Melasma tem cura? Por que as manchas voltam e o que funciona
Poucas condições geram tanta busca — e tanta promessa vazia — quanto o melasma. São manchas acastanhadas, geralmente no rosto, que insistem em voltar depois de cada tratamento "milagroso". Este texto explica o que o melasma é de verdade, por que ele volta e como se constrói um controle que dura.
O que é o melasma
É uma condição crônica da pigmentação: certas áreas da pele passam a produzir melanina em excesso, formando manchas acastanhadas de bordas irregulares — mais comuns nas bochechas, testa, buço e nariz. Não é câncer, não é infecção e não é "sujeira": é um comportamento alterado dos melanócitos, as células que produzem o pigmento.
Por que aparece
O melasma resulta de uma combinação de fatores:
- Predisposição genética — costuma haver casos na família;
- Hormônios — gestação ("cloasma gravídico") e anticoncepcionais podem desencadear;
- Sol e calor — a radiação UV e até a luz visível e o calor estimulam o pigmento;
- Fototipos mais altos — peles morenas têm mais tendência.
A pergunta de sempre: melasma tem cura?
Não — e desconfie de quem promete isso. O melasma tem controle: dá para clarear muito, manter estável e conviver bem. Mas a tendência de produzir pigmento continua lá, e é por isso que o tratamento sem manutenção "desfaz" com o primeiro verão.
O que realmente funciona
- Fotoproteção rigorosa — a base de tudo. Protetor solar diário reaplicado, de preferência com cor (o pigmento do protetor bloqueia a luz visível, que também mancha). Chapéu e sombra contam.
- Clareadores prescritos — combinações com ativos como hidroquinona (em ciclos, com acompanhamento), ácidos e outros clareadores, adequados ao seu tipo de pele.
- Medicação via oral em casos selecionados — há opções para casos resistentes, sempre com avaliação individual.
- Procedimentos como coadjuvantes — peelings e tecnologias podem ajudar, mas não substituem a base. Procedimento errado (ou agressivo demais) pode até piorar o melasma.

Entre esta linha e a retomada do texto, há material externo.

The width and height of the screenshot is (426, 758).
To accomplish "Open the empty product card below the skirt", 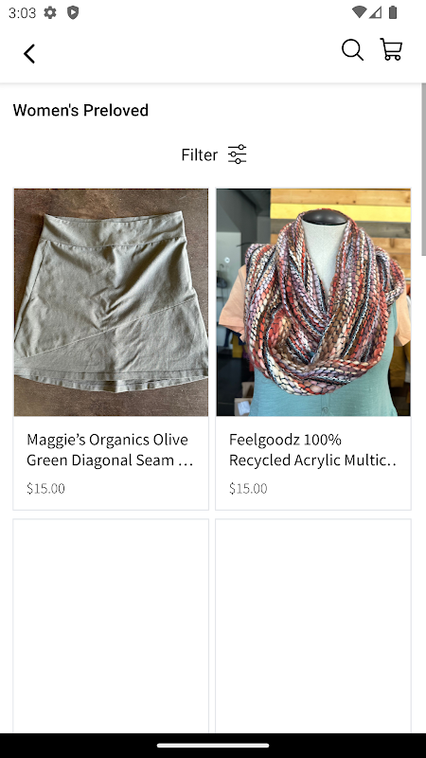I will pos(111,626).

- Manutenção contínua — o que se conquista em meses se mantém com rotina. Sem manutenção, a recidiva é a regra.
O erro mais comum
Tratar o melasma como um problema estético de verão: clarear em setembro, abandonar em dezembro, manchar em janeiro. O melasma se trata como condição crônica — igual pressão alta: controle contínuo, não "cura" pontual.
Quando procurar avaliação
Se as manchas surgiram ou pioraram, se você está em dúvida entre melasma e outras causas de mancha (que existem — e algumas exigem investigação), ou se está frustrada com tratamentos que não seguram o resultado: vale uma avaliação com dermatoscopia e um plano realista para o SEU fototipo e a SUA rotina.

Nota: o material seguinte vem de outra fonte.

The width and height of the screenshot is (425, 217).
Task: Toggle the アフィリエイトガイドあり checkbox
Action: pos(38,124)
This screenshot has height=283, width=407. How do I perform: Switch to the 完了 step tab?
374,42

Imagem de capa: ilustrativa, gerada por inteligência artificial — não retrata paciente real.
Melasma tem cura definitiva?+
Não. O melasma é uma condição crônica da pigmentação — mas tem controle real: clareamento expressivo e manutenção estável com fotoproteção e tratamento adequados.
Qual o melhor tratamento para melasma?+
Não existe um único 'melhor': o plano combina fotoproteção rigorosa (de preferência com protetor com cor), clareadores prescritos e, em casos selecionados, medicação oral e procedimentos coadjuvantes.
Protetor solar com cor faz diferença no melasma?+
Sim. A luz visível também estimula o pigmento, e o protetor com cor ajuda a bloqueá-la — além do UV.
Melasma da gravidez some sozinho?+
Uma parte clareia após a gestação, mas muitas mulheres permanecem com as manchas. Se persistirem, vale avaliação e tratamento.
Peeling ou laser resolvem melasma?+
Podem ajudar como coadjuvantes, em mãos experientes. Usados de forma errada, podem piorar as manchas. Nunca substituem a fotoproteção e a manutenção.